» Task goal
Each line of the data should be repeated precisely.

*** Input for this task ***

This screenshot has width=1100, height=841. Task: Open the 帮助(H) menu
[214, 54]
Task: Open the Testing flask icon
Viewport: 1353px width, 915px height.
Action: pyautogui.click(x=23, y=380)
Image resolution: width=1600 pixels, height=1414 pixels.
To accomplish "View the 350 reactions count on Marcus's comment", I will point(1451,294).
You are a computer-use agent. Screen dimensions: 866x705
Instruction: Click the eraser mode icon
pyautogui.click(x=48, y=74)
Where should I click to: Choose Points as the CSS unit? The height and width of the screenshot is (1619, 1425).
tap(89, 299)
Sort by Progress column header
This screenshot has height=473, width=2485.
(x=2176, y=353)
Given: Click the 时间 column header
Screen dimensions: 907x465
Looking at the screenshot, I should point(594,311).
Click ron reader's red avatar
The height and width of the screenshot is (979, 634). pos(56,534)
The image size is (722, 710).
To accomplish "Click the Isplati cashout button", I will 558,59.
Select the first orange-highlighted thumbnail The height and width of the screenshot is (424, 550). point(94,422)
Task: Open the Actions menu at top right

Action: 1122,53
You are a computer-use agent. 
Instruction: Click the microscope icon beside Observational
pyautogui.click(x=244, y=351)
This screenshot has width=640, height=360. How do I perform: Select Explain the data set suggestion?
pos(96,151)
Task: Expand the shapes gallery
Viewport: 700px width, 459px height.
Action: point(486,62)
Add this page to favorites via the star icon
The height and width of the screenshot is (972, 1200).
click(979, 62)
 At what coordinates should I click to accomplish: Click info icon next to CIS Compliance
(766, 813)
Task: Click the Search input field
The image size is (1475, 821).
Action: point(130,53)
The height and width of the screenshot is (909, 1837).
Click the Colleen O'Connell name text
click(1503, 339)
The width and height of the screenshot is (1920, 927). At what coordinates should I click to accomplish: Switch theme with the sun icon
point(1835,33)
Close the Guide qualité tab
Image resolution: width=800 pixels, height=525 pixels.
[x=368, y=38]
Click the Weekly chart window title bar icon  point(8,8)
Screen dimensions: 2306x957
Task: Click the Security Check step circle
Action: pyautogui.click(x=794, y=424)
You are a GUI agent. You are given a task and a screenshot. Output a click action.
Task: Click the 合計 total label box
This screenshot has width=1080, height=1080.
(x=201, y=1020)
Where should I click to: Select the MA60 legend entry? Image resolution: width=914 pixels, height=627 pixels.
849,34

*** End of Input for this task ***

» Solution to the exercise
This screenshot has width=1100, height=841. Task: Open the 帮助(H) menu
[214, 54]
Task: Open the Testing flask icon
Viewport: 1353px width, 915px height.
Action: pyautogui.click(x=23, y=380)
Image resolution: width=1600 pixels, height=1414 pixels.
To accomplish "View the 350 reactions count on Marcus's comment", I will point(1451,294).
You are a computer-use agent. Screen dimensions: 866x705
Instruction: Click the eraser mode icon
pyautogui.click(x=48, y=74)
Where should I click to: Choose Points as the CSS unit? The height and width of the screenshot is (1619, 1425).
tap(89, 299)
Sort by Progress column header
This screenshot has height=473, width=2485.
(x=2176, y=353)
Given: Click the 时间 column header
Screen dimensions: 907x465
Looking at the screenshot, I should point(594,311).
Click ron reader's red avatar
The height and width of the screenshot is (979, 634). pos(56,534)
The image size is (722, 710).
To accomplish "Click the Isplati cashout button", I will 558,59.
Select the first orange-highlighted thumbnail The height and width of the screenshot is (424, 550). point(94,422)
Task: Open the Actions menu at top right

Action: 1122,53
You are a computer-use agent. 
Instruction: Click the microscope icon beside Observational
pyautogui.click(x=244, y=351)
This screenshot has width=640, height=360. How do I perform: Select Explain the data set suggestion?
pos(96,151)
Task: Expand the shapes gallery
Viewport: 700px width, 459px height.
Action: point(486,62)
Add this page to favorites via the star icon
The height and width of the screenshot is (972, 1200).
click(979, 62)
 At what coordinates should I click to accomplish: Click info icon next to CIS Compliance
(766, 813)
Task: Click the Search input field
The image size is (1475, 821).
Action: point(130,53)
The height and width of the screenshot is (909, 1837).
Click the Colleen O'Connell name text
click(1503, 339)
The width and height of the screenshot is (1920, 927). At what coordinates should I click to accomplish: Switch theme with the sun icon
point(1835,33)
Close the Guide qualité tab
Image resolution: width=800 pixels, height=525 pixels.
[x=368, y=38]
Click the Weekly chart window title bar icon  point(8,8)
Screen dimensions: 2306x957
Task: Click the Security Check step circle
Action: pyautogui.click(x=794, y=424)
You are a GUI agent. You are given a task and a screenshot. Output a click action.
Task: Click the 合計 total label box
This screenshot has width=1080, height=1080.
(x=201, y=1020)
Where should I click to: Select the MA60 legend entry? Image resolution: width=914 pixels, height=627 pixels.
849,34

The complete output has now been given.